The word "magnifier" marks the lines to copy; find all of them in the entries below.

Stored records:
Segment Open

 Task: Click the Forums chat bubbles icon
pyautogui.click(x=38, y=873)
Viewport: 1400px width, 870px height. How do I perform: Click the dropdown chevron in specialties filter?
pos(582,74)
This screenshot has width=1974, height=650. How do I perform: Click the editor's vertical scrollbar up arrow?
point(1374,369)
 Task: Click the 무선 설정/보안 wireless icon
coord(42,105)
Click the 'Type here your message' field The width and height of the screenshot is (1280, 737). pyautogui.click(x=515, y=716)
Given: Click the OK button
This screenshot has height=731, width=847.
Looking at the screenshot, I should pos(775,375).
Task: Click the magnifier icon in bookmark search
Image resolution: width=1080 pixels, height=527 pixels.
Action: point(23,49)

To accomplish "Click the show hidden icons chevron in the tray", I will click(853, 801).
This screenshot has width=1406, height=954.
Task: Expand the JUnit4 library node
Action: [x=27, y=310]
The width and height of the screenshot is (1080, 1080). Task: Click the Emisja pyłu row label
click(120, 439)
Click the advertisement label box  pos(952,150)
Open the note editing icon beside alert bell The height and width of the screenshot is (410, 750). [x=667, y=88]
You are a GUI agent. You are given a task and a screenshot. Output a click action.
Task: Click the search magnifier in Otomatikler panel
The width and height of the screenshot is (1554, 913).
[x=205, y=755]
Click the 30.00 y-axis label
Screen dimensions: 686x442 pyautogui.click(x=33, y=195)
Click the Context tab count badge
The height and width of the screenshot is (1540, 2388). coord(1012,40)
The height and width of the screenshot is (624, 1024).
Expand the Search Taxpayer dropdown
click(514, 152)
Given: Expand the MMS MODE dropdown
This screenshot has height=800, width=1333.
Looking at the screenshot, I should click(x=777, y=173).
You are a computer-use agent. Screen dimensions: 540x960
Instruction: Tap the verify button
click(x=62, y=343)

Segment Closed

_Response to this exercise:_
Task: Click the magnifier icon in bookmark search
Task: Click the search magnifier in Otomatikler panel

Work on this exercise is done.